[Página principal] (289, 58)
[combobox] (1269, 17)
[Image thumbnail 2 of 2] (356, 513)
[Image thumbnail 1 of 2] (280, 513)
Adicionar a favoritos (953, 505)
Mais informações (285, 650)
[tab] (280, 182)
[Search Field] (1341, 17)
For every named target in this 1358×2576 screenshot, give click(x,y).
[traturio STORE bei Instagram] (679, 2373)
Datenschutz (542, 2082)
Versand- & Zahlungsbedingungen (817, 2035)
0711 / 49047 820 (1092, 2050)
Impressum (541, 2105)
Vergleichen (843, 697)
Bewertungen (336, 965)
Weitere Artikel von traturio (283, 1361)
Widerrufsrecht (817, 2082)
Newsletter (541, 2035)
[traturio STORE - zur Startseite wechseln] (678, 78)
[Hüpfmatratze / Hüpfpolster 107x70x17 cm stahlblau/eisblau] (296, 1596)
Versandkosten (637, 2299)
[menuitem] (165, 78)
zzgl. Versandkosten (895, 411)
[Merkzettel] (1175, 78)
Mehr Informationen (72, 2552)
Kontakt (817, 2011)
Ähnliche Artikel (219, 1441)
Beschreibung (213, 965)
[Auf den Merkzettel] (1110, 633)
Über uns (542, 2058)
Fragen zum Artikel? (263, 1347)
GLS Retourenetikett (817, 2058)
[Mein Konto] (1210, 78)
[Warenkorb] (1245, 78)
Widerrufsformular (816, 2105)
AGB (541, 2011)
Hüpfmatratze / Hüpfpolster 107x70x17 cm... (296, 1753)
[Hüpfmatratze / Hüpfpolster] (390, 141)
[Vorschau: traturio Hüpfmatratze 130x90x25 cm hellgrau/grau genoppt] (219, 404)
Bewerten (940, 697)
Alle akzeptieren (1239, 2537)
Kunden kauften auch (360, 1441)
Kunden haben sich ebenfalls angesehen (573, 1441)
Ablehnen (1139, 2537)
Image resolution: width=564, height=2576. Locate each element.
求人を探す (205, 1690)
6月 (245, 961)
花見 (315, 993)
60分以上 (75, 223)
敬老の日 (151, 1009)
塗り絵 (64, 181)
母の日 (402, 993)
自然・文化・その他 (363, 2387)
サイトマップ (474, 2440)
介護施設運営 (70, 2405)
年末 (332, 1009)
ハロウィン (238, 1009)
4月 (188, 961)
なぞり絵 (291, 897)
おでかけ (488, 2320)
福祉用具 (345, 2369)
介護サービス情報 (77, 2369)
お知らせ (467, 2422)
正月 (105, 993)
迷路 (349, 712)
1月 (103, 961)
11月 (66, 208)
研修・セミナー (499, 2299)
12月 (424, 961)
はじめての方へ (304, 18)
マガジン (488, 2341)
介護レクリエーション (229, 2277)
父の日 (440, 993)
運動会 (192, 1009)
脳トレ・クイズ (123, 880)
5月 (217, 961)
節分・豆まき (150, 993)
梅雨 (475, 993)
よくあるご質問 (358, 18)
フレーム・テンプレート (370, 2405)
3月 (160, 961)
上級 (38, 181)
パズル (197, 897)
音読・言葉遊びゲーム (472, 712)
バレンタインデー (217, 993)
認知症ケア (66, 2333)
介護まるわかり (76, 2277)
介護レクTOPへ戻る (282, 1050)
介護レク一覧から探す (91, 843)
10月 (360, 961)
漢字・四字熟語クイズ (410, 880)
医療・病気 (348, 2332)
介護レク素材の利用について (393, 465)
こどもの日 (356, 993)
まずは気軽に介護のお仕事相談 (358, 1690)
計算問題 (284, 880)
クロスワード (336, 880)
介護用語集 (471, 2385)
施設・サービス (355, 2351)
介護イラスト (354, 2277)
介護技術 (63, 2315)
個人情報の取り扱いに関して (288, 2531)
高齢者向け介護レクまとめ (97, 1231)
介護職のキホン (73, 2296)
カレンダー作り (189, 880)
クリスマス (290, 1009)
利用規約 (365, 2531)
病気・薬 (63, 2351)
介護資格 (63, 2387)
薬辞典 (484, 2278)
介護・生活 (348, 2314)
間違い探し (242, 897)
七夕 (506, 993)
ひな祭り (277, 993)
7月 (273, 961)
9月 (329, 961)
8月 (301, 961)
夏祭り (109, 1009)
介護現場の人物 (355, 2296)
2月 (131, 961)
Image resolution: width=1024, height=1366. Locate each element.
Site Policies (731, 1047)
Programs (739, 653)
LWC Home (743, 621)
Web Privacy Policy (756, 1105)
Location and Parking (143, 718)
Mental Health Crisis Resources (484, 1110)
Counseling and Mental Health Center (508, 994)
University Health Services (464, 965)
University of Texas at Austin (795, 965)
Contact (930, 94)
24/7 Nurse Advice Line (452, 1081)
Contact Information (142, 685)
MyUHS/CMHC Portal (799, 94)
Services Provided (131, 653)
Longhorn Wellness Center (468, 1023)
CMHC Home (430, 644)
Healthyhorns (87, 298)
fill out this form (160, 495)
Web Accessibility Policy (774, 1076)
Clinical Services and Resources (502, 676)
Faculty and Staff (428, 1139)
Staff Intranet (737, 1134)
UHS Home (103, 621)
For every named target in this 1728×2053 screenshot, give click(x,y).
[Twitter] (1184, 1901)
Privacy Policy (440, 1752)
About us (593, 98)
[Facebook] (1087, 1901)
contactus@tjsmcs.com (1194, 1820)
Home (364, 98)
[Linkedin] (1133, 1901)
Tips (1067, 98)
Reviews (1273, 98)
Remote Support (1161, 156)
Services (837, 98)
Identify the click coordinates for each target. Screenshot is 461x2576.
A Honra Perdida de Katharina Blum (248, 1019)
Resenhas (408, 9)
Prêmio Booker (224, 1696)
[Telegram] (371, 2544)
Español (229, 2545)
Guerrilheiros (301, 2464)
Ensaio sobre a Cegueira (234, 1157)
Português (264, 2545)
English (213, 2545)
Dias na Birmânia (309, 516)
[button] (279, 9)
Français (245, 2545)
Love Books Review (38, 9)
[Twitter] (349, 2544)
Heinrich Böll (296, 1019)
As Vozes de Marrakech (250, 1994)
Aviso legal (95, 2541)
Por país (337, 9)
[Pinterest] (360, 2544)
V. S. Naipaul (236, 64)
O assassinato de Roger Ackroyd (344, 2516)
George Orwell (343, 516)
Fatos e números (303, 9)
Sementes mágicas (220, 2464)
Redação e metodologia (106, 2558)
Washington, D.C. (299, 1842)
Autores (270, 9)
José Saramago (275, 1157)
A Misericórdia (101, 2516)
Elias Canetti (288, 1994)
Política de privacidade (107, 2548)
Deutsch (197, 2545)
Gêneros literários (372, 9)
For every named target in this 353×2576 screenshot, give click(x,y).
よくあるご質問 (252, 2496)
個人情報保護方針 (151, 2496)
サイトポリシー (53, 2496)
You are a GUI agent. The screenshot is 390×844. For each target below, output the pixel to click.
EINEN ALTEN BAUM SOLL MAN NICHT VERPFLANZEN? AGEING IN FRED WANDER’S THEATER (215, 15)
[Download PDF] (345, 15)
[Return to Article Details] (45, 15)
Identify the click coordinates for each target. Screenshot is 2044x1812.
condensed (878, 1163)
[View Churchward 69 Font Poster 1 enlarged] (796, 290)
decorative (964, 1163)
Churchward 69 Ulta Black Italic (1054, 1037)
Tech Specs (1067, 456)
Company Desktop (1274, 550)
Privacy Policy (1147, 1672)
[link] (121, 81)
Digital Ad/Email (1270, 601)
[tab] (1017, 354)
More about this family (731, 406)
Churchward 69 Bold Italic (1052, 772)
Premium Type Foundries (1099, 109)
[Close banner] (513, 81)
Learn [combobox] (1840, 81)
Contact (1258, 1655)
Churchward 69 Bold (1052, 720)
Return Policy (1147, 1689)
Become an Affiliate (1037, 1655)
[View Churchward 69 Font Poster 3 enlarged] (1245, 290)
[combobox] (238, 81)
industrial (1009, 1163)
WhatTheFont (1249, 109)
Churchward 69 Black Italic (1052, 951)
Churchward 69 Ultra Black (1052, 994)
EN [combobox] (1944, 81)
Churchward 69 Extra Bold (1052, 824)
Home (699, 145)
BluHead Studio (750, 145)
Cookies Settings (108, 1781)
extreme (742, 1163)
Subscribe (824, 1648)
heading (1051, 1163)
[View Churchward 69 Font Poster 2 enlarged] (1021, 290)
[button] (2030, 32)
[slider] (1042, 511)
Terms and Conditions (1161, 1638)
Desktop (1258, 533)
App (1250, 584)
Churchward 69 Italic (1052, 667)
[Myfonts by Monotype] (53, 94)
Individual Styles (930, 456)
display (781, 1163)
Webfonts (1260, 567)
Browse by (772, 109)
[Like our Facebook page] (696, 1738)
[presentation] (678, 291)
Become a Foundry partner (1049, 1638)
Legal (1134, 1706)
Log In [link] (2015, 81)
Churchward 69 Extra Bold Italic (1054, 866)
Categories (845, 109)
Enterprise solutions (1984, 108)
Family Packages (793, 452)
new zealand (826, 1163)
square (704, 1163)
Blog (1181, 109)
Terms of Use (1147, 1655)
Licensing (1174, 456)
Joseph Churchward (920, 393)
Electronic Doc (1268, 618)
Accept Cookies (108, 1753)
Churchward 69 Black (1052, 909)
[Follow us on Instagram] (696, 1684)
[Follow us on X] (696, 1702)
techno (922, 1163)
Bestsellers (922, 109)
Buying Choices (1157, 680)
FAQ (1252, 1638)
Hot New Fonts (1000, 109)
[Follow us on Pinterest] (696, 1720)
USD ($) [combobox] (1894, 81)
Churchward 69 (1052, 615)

Work request =>
Please, from the entries above, set down exactly the lines from the one containing "Español (229, 2545)" through the one containing "More about this family (731, 406)", and only those.

Solution for this exercise =>
Español (229, 2545)
Guerrilheiros (301, 2464)
Ensaio sobre a Cegueira (234, 1157)
Português (264, 2545)
English (213, 2545)
Dias na Birmânia (309, 516)
[button] (279, 9)
Français (245, 2545)
Love Books Review (38, 9)
[Twitter] (349, 2544)
Heinrich Böll (296, 1019)
As Vozes de Marrakech (250, 1994)
Aviso legal (95, 2541)
Por país (337, 9)
[Pinterest] (360, 2544)
V. S. Naipaul (236, 64)
O assassinato de Roger Ackroyd (344, 2516)
George Orwell (343, 516)
Fatos e números (303, 9)
Sementes mágicas (220, 2464)
Redação e metodologia (106, 2558)
Washington, D.C. (299, 1842)
Autores (270, 9)
José Saramago (275, 1157)
A Misericórdia (101, 2516)
Elias Canetti (288, 1994)
Política de privacidade (107, 2548)
Deutsch (197, 2545)
Gêneros literários (372, 9)
For every named target in this 353×2576 screenshot, give click(x,y).
よくあるご質問 (252, 2496)
個人情報保護方針 (151, 2496)
サイトポリシー (53, 2496)
You are a GUI agent. The screenshot is 390×844. For each target below, output the pixel to click.
EINEN ALTEN BAUM SOLL MAN NICHT VERPFLANZEN? AGEING IN FRED WANDER’S THEATER (215, 15)
[Download PDF] (345, 15)
[Return to Article Details] (45, 15)
Identify the click coordinates for each target. Screenshot is 2044x1812.
condensed (878, 1163)
[View Churchward 69 Font Poster 1 enlarged] (796, 290)
decorative (964, 1163)
Churchward 69 Ulta Black Italic (1054, 1037)
Tech Specs (1067, 456)
Company Desktop (1274, 550)
Privacy Policy (1147, 1672)
[link] (121, 81)
Digital Ad/Email (1270, 601)
[tab] (1017, 354)
More about this family (731, 406)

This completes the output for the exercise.